O Acórdão nº 265/2011, do Tribunal de Constitucional, que declarou, com força obrigatória geral, a ilegalidade dos nºs 1 e 2 do artigo 7º do Decreto Legislativo Regional nº 26/2008/A, de 24 de Julho, republicado pelo Decreto Legislativo Regional nº 17/2009/A, de 14 de Outubro, teve como consequência que aos trabalhadores que transitaram para a modalidade de contrato por tempo indeterminado já não se aplique o Decreto-lei nº 100/99, de 31 de Março?

Ao pessoal acima referido aplica-se, nesta matéria, quase exclusivamente o disposto do Regime de Contrato de Trabalho em Funções Públicas, aprovado pela Lei nº 59/2008, de 11 de Setembro.

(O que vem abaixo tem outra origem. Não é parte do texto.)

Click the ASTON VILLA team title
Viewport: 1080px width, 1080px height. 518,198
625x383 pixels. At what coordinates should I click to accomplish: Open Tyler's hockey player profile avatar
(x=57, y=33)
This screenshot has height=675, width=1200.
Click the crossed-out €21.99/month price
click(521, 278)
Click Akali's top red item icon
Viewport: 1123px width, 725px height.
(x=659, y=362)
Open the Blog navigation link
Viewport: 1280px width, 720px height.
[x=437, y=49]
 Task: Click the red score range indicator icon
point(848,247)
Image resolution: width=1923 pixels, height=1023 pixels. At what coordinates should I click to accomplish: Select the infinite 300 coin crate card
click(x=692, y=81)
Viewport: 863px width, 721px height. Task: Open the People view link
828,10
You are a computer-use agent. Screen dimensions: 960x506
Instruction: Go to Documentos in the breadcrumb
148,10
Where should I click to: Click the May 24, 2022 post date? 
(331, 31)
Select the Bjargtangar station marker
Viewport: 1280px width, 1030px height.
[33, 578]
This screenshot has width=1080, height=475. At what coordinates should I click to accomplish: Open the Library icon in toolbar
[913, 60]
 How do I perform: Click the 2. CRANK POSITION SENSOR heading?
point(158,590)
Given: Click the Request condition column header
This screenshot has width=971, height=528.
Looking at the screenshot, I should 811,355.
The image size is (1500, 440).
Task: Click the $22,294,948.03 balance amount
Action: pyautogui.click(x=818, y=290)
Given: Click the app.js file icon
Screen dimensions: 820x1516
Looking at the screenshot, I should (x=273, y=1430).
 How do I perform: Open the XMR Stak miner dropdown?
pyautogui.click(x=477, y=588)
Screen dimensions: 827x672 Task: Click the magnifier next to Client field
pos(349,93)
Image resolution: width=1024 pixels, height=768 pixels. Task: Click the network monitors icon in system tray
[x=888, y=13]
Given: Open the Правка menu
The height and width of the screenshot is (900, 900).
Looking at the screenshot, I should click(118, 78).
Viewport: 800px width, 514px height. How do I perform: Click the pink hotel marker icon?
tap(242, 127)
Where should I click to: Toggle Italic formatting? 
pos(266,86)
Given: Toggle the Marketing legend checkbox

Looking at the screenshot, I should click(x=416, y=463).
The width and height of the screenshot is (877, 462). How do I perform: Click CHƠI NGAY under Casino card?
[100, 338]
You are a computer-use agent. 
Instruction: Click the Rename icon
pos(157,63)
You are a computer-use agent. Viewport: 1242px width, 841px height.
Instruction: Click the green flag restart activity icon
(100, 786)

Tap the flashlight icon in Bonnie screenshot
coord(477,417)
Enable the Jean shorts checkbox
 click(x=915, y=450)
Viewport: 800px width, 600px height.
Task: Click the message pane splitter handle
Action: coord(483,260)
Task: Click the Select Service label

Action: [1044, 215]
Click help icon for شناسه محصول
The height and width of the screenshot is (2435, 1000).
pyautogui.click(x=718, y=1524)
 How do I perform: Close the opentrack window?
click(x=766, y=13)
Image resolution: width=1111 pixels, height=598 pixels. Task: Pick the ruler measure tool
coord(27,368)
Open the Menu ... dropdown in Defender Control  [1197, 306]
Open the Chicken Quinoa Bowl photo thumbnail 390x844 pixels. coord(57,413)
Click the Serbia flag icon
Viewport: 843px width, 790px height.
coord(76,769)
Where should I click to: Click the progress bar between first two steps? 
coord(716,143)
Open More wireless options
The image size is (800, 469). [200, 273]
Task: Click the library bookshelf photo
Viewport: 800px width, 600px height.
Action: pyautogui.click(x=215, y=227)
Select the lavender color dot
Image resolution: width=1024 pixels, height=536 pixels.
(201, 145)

Assim, no que respeita às férias encontram-se previstas na subsecção X (artigos 171º a 183º), as faltas constam da subsecção XI (artigos 184º a 193º) e quanto às licenças, estão previstas na subsecção III do Capítulo V (artigos 234º e 235º). Residualmente, aplicam-se algumas disposições do Decreto-Lei nº 100/99, de 31 de Março, designadamente em matéria de faltas por doença.